Sous prétexte de protéger les « gentils locataires » contre les « méchants propriétaires », la loi Alur va se traduire par une stérilisation d’un marché immobilier déjà bien affaibli. Si le bilan carbone s’apprécie en chiffres difficiles à comprendre, le bilan social risque de s’établir en hommes et femmes, nouveaux inscrits à Pôle Emploi. Tout laisse penser que la filière immobilière va connaître une crise de confiance dont personne ne semble soupçonner l’importance… Mais qui va oser s’élever contre les dispositions de ce texte ?
L’objectif est certes louable : il consiste à mieux informer les candidats acquéreurs ou locataires de lots de copropriété. Mais, pour y parvenir, nous allons devoir trouver des « sponsors » chez les fournisseurs de papier et les vendeurs de photocopieuses ! En effet, il faut à présent annexer de nouveaux documents (1) à la promesse de vente ou, à défaut, à l’acte authentique de vente. D’autres documents vont compléter la liste au fur et à mesure de la publication de décrets d’application dont il va falloir surveiller la sortie comme le lait sur le feu. Ainsi, en janvier 2017 ou 2018, en fonction de la taille de la copropriété, une fiche synthétique de copropriété deviendra obligatoire.
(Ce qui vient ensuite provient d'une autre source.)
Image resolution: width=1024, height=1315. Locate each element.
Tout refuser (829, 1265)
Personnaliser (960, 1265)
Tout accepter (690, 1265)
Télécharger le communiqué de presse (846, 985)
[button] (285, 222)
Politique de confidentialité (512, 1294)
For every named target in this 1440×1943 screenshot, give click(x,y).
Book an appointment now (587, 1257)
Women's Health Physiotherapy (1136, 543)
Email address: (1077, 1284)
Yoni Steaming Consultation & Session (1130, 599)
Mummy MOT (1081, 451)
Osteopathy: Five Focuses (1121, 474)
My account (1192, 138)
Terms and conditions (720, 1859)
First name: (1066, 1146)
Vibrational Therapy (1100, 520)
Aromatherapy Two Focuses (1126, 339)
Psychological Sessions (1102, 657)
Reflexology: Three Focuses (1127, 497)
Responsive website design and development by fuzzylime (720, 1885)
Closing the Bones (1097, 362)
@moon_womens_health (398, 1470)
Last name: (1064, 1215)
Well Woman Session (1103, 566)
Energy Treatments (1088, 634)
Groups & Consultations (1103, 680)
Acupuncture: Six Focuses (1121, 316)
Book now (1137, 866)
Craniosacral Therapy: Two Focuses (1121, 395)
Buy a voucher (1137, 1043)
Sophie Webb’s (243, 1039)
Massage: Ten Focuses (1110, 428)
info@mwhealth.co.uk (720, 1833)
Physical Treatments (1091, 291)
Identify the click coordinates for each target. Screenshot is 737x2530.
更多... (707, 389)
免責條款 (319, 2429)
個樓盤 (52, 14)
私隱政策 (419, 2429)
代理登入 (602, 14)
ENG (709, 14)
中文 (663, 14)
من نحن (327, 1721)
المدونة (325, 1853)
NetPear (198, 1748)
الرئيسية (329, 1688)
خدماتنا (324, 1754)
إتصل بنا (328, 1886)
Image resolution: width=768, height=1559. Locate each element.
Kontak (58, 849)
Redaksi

En janvier 2018, un diagnostic technique global et un plan pluriannuel de travaux devront être annexés à la promesse. Et pour faire valablement courir le délai de rétractation de l’acquéreur, il faudra notifier par lettre recommandée, avec accusé de réception, à chaque acquéreur, la promesse de vente avec l’ensemble de ces documents. Les services postaux vont donc retrouver les chemins de la croissance du courrier, tant en volume qu’en coût, puisque les magistrats privilégient la signature du client devant un préposé de la poste à une remise en main propre par un officier ministériel ! Enfin, ces éléments devront être fournis par le propriétaire vendeur ou obtenus auprès des syndics dans le cadre d’un état « préalable ». Celui-ci ne manquera pas alors d’être facturé (on ne sait pas à quel prix), sans que soit exclu ultérieurement l’état daté pour la vente (dont la facturation actuelle oscille entre 180 et 480 €). Et ne parlons pas des délais inhérents à la réunion de tous ces documents !
Vers plus de sécurité ?
Ultérieurement, il y aura lieu d’annexer une attestation comportant la mention de la superficie de la partie privative et de la surface habitable de ce lot. La loi, dite loi Carrez, n’a donc pas atteint son objectif de protection puisque l’on double le mesurage avec celui de la surface habitable… Les fichiers de référence de prix, utilisés tant pour la communication de l’état du marché immobilier aux clients que pour les expertises ou avis de valeurs, devront-ils être élaborés avec la référence à chacune de ces surfaces ? Qui va payer le coût de la réalisation, de la collecte, de l’analyse, du traitement et du « photocopiage » de tous ces documents, diagnostics et informations nouvelles préalables aux ventes et aux locations ? Ces apports amélioreront-ils réellement la sécurité de l’acquéreur ou du locataire ? Certains documents annexés à la promesse de vente ayant une durée de validité très limitée, il faudra les réactualiser au moment de la vente définitive : les vendeurs accepteront-ils de payer plusieurs états au syndic alors que les acquéreurs n’auront pas eu leurs financements et que la vente ne sera toujours pas régularisée ?
Provision Alur ?
Le problème du coût mérite d’être posé, quand on sait :
– Que plus de 50 % des mutations immobilières d’habitation s’effectuent dans une relation de particuliers à particuliers.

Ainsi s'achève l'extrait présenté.